[Material supplied Boundary: Start]

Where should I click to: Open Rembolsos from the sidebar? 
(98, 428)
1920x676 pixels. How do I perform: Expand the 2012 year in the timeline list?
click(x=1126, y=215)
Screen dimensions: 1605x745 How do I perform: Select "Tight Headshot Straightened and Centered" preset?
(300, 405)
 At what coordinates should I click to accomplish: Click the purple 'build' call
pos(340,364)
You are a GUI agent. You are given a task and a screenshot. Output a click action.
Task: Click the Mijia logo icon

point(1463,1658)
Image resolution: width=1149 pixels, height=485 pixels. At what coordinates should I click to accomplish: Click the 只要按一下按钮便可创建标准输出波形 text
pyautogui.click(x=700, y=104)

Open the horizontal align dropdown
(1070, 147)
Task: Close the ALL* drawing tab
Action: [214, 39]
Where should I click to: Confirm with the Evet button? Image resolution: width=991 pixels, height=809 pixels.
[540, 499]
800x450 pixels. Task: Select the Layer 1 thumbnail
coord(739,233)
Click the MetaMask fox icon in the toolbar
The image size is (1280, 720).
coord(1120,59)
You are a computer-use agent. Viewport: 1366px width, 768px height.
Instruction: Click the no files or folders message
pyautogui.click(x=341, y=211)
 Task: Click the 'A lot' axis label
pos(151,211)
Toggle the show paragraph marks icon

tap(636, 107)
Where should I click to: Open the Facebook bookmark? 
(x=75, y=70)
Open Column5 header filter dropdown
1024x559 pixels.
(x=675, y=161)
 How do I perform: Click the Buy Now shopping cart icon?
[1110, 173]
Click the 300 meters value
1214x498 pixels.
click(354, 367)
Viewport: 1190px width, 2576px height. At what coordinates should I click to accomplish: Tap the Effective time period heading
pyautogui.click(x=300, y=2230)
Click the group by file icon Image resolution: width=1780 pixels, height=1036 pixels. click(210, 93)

[Material supplied Boundary: End]

▶ **What you should do**:
Reproduce the records above with every character intact.

▶ **Written solution**:
Where should I click to: Open Rembolsos from the sidebar? 
(98, 428)
1920x676 pixels. How do I perform: Expand the 2012 year in the timeline list?
click(x=1126, y=215)
Screen dimensions: 1605x745 How do I perform: Select "Tight Headshot Straightened and Centered" preset?
(300, 405)
 At what coordinates should I click to accomplish: Click the purple 'build' call
pos(340,364)
You are a GUI agent. You are given a task and a screenshot. Output a click action.
Task: Click the Mijia logo icon

point(1463,1658)
Image resolution: width=1149 pixels, height=485 pixels. At what coordinates should I click to accomplish: Click the 只要按一下按钮便可创建标准输出波形 text
pyautogui.click(x=700, y=104)

Open the horizontal align dropdown
(1070, 147)
Task: Close the ALL* drawing tab
Action: [214, 39]
Where should I click to: Confirm with the Evet button? Image resolution: width=991 pixels, height=809 pixels.
[540, 499]
800x450 pixels. Task: Select the Layer 1 thumbnail
coord(739,233)
Click the MetaMask fox icon in the toolbar
The image size is (1280, 720).
coord(1120,59)
You are a computer-use agent. Viewport: 1366px width, 768px height.
Instruction: Click the no files or folders message
pyautogui.click(x=341, y=211)
 Task: Click the 'A lot' axis label
pos(151,211)
Toggle the show paragraph marks icon

tap(636, 107)
Where should I click to: Open the Facebook bookmark? 
(x=75, y=70)
Open Column5 header filter dropdown
1024x559 pixels.
(x=675, y=161)
 How do I perform: Click the Buy Now shopping cart icon?
[1110, 173]
Click the 300 meters value
1214x498 pixels.
click(354, 367)
Viewport: 1190px width, 2576px height. At what coordinates should I click to accomplish: Tap the Effective time period heading
pyautogui.click(x=300, y=2230)
Click the group by file icon Image resolution: width=1780 pixels, height=1036 pixels. click(210, 93)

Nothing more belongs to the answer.